Campaign group Free Tibet and its research partner Tibet Watch provided oral evidence to the United Nations’ Committee Against Torture Monday, following up their written submission detailing the continued use of torture across Tibet. The groups’ report “Torture in Tibet” contains graphic testimonies from torture survivors, records deaths in custody as a result of torture and details how Tibetan prisoners continue to face degradation, abuse and mental and physical torture.

The submission and presentation form part of the Committee Against Torture’s (CAT) review of China’s compliance with the International Convention Against Torture which the PRC ratified in 1988. China was last reviewed by the committee in 2008, when it found torture across China and Tibet to be “widespread” and “routine” and expressed “great concern” about reported torture and state violence in Tibet.

“Torture in Tibet” (co-authored with Tibetan political prisoner association Gu Chu Sum) records the testimony of Gonpo Thinley, jailed following the 2008 Uprising in Tibet:

“They tortured us using electric batons, metallic water pipes and handcuffs. If our answers didn’t satisfy the interrogator, they would pour boiling hot water on us. They also tied both hands up on the ceiling and beat us on our feet with batons. We were hanging above the ground. Sometimes they also used electric batons in our mouth, which caused us to lose consciousness. During cold days or winter, we were put in cold water.”

A monk who wished to remain anonymous reported:

“They made us stand up in the sun for hours, even for the whole day following every interrogation, because we didn’t say anything. One of my friends was tied to the flagpole in the centre of the government campus for two days and two nights without food and water. They shoved me down over pieces of broken glass spread on the ground and beat me a lot with batons after I’d refused to confess. They said we were like animals because we said nothing in between beatings.”

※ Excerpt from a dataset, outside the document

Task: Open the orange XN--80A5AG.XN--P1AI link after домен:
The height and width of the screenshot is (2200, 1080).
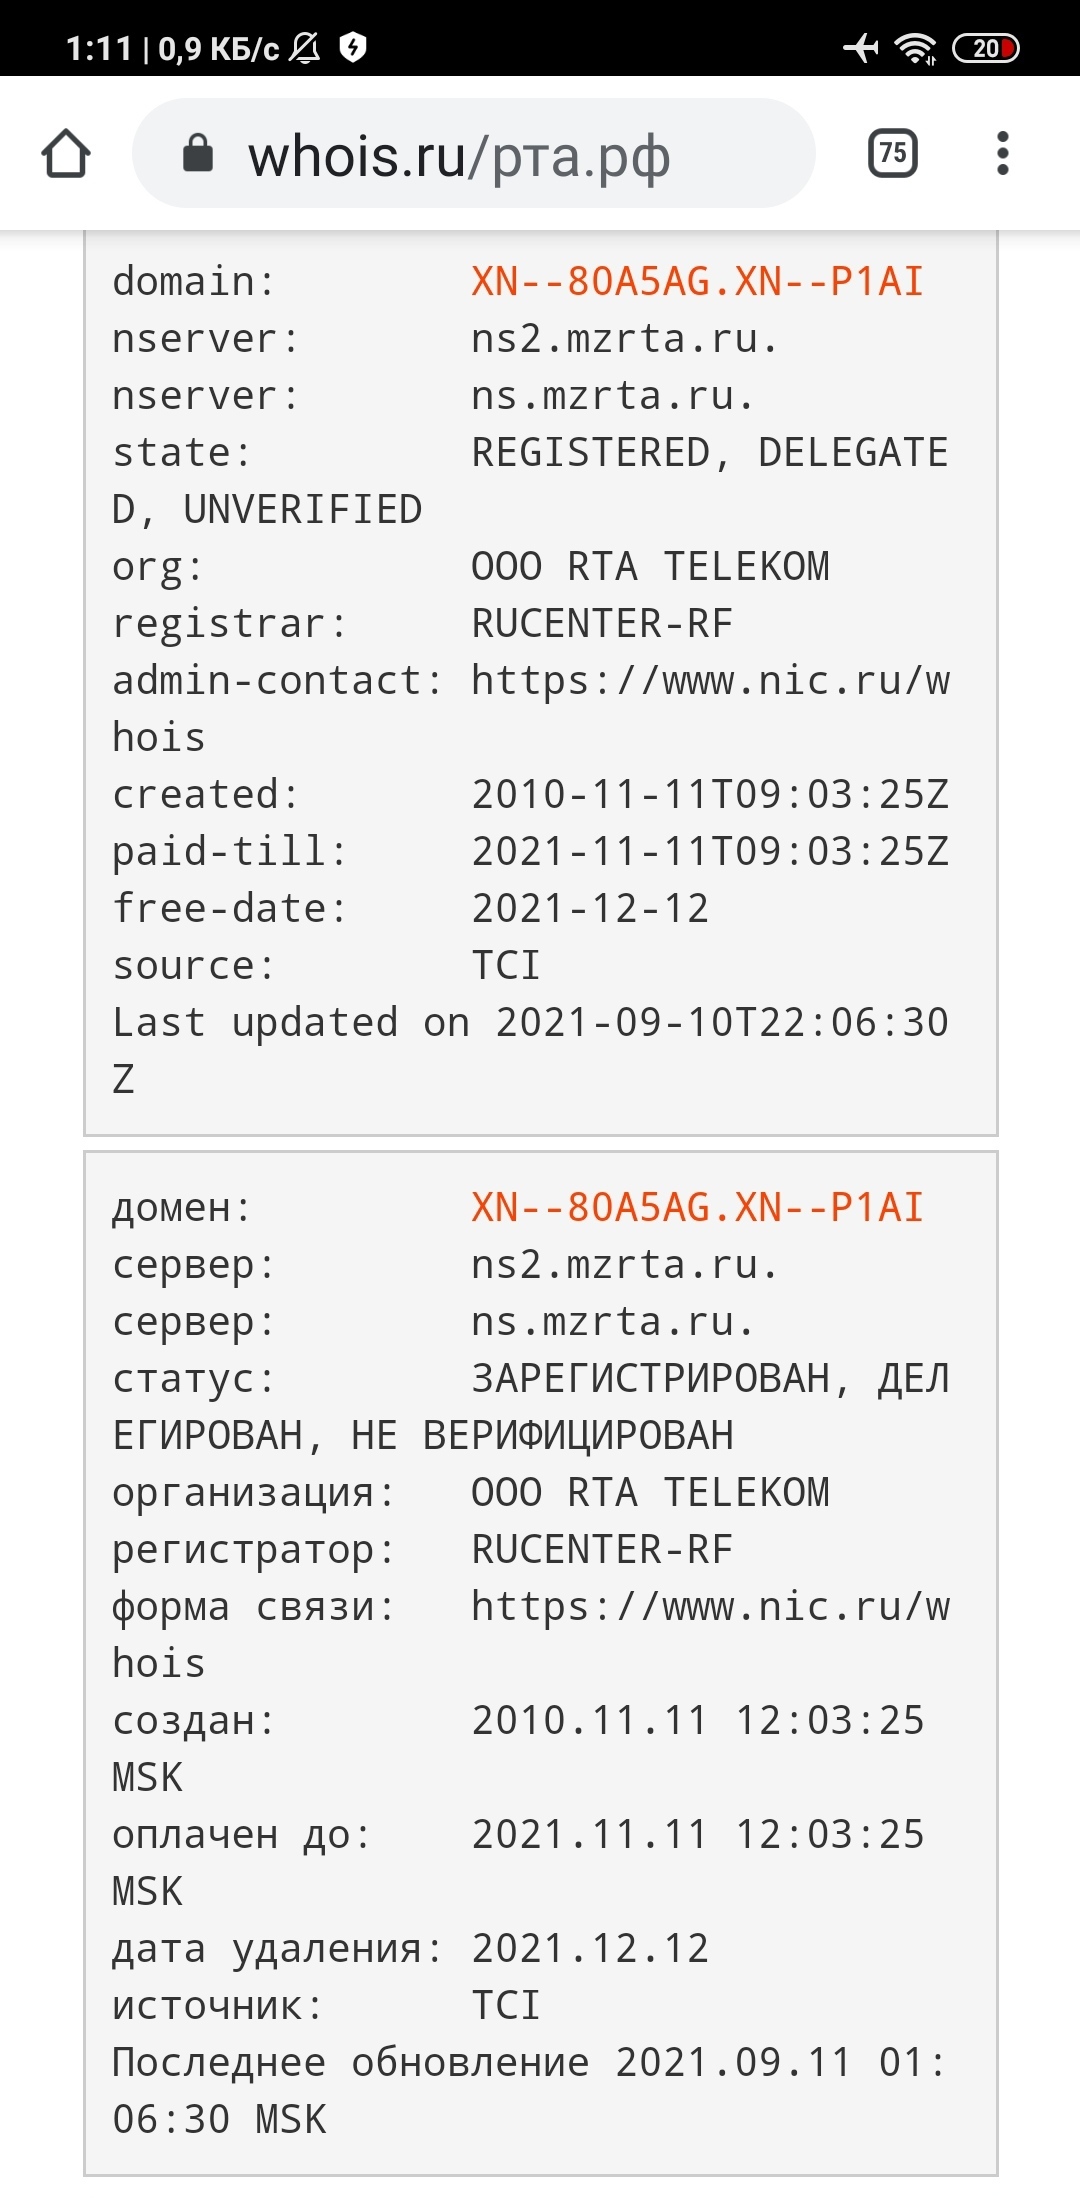Action: tap(697, 1208)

In February, the three Tibet organisations submitted an initial joint report to CAT, providing case studies of tortured prisoners and those at risk of torture and detailing breaches of the Convention’s requirements. The committee subsequently raised these issues and cases with China as part of the preliminaries to the review. China’s delegation will be questioned by the committee on Tuesday and CAT’s final report will be issued early in 2016.

Free Tibet and Tibet Watch director Eleanor Byrne-Rosengren said:

“In their responses so far, China would have us believe that there is no torture in Tibet and our evidence is false. Today we will be urging the Committee Against Torture to press for answers on the questions China would rather avoid. If the Committee’s past performance is anything to go by then tomorrow we’ll see China squirm under international scrutiny and be asked to account for the Tibetans who have been convicted on the basis of confessions extracted by supposedly illegal torture and those who have left Chinese prisons either dead or permanently injured by years of torture and abuse.”